Crestfallen, Walter slipped away, but half an hour later he was sitting beside the officer again, listening with eager interest to his tales. Heini Sussbacher was often in the sick chamber also, and the two boys soon determined to follow their hero out into the world to seek their fortunes. Not long after this the Captain took leave of the Councillor, with kindly thanks for his hospitality, and set out for Treves to join the Governor, who had already reached Strassburg with the Emperor. He was a considerable distance away from Basle, when suddenly the lads sprang out from the roadside and besought him to take them with him to the ducal court that they too might become soldiers like himself, promising to do their best. Heinrich Vogeli reproved them sharply; but what was he to do with them, as they absolutely refused to return home even if he sent them away? There seemed no alternative except to take them along.
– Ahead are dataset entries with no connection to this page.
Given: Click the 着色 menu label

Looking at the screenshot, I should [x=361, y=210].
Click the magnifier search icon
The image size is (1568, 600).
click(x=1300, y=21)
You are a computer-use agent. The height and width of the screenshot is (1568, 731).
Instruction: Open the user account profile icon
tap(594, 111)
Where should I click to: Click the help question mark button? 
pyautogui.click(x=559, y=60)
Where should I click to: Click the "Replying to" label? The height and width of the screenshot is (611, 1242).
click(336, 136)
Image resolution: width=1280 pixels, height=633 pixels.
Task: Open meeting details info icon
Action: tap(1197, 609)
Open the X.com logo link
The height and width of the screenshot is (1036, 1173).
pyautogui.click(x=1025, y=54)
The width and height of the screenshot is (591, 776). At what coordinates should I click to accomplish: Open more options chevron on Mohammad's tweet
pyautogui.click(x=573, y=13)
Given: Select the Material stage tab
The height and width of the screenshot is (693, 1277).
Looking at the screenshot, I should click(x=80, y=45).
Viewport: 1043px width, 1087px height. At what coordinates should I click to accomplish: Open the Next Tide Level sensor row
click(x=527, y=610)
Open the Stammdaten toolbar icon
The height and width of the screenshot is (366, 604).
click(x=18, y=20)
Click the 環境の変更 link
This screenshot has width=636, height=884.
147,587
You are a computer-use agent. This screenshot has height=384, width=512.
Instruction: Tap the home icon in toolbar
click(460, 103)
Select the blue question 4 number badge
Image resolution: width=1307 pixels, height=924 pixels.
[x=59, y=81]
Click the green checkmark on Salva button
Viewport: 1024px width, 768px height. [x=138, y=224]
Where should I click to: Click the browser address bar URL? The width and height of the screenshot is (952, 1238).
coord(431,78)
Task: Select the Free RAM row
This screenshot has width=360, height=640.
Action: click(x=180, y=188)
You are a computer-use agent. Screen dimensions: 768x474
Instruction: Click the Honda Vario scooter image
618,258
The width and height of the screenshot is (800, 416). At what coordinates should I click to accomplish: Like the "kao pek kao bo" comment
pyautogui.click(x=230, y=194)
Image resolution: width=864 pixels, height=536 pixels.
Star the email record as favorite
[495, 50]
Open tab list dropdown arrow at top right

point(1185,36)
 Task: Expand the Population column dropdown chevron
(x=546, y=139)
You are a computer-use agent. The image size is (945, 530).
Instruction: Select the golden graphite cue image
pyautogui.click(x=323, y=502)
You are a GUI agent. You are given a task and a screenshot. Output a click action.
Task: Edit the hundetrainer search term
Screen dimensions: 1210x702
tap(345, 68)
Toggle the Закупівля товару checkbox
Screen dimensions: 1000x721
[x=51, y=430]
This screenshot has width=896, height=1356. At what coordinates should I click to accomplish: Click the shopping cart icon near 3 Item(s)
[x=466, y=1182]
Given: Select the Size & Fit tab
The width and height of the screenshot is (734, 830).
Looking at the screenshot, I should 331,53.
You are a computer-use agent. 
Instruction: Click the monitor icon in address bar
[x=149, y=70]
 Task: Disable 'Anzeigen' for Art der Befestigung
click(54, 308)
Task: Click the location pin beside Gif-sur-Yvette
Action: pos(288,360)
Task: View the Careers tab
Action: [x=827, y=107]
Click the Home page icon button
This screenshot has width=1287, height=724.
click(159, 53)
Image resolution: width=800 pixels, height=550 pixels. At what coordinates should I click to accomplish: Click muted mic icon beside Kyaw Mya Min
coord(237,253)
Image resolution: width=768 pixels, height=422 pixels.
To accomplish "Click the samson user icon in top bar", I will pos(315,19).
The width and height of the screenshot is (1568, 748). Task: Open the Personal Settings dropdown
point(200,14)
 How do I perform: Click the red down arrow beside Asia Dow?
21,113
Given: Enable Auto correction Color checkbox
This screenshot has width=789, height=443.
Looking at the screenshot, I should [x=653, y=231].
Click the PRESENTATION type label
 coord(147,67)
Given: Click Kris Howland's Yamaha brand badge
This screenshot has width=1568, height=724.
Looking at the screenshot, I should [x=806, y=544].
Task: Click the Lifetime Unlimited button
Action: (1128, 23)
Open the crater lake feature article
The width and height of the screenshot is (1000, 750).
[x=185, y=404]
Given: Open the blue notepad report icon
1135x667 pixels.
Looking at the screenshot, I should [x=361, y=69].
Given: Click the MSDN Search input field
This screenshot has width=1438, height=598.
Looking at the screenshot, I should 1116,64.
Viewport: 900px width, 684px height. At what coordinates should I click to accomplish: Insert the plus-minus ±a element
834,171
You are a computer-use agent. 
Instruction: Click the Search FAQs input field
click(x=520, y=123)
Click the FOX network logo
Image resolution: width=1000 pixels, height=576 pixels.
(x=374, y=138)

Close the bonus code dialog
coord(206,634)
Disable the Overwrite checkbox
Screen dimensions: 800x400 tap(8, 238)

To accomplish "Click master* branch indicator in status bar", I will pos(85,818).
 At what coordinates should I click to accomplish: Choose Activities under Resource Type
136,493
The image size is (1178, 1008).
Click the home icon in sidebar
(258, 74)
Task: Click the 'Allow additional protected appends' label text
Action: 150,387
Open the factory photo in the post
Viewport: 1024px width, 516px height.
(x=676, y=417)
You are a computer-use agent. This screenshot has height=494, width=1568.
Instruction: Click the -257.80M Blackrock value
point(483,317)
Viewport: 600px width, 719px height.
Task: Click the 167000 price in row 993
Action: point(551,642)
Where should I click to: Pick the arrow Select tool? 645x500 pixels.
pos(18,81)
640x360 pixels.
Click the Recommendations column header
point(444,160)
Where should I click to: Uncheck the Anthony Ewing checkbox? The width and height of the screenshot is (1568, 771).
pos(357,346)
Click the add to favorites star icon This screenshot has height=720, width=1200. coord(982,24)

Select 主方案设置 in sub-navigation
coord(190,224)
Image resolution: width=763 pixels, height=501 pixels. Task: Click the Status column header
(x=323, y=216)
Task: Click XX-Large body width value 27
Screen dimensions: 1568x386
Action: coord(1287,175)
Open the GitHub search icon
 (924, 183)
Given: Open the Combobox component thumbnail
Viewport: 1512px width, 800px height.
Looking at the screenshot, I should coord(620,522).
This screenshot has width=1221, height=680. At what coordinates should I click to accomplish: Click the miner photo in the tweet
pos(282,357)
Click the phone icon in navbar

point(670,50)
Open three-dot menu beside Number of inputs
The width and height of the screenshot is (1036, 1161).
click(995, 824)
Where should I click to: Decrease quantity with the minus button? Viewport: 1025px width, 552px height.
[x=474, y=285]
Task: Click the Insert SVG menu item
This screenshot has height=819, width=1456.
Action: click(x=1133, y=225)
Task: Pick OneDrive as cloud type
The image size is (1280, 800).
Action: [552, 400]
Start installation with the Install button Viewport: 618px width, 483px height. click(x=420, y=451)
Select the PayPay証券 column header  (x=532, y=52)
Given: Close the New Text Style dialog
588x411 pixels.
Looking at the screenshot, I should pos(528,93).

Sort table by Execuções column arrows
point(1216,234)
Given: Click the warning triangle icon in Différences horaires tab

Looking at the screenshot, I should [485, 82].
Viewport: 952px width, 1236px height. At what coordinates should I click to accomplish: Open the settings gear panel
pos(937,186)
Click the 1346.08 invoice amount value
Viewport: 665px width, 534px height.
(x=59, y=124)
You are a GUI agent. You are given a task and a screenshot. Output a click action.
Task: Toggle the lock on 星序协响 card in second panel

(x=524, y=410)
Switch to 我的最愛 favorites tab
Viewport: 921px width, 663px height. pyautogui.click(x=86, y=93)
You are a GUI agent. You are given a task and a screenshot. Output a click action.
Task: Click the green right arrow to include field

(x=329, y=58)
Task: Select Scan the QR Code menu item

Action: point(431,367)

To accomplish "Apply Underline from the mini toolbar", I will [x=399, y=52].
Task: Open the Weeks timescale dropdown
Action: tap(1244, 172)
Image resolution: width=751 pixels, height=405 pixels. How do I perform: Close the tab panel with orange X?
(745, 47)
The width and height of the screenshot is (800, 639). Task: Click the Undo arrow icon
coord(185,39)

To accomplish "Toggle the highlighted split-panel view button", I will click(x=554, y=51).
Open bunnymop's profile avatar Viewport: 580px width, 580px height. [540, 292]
At the next town, therefore, he hired two horses for them, that the journey to Strassburg might be more quickly accomplished, and also despatched a messenger secretly to old Irmy to reassure him as to his son's whereabouts.

But old Irmy was not to be appeased so easily; he stormed and grumbled continually about the runaways. "And Heini, too," he always ended with, "that rascal! as if his father had not already injured me enough in my business by selling his goods at a loss, that he must now lead my son astray, the only child I have in the world, and induce him to become a vagabond and a traitor like that Vogeli "

But as week after week passed and the boys did not return, the Councillor at length determined, come what might, to go in search of them; he set out also for Treves, where in a few days the Emperor Frederick, with his son Maximilian and Duke Charles the Bold, was to make his formal entry.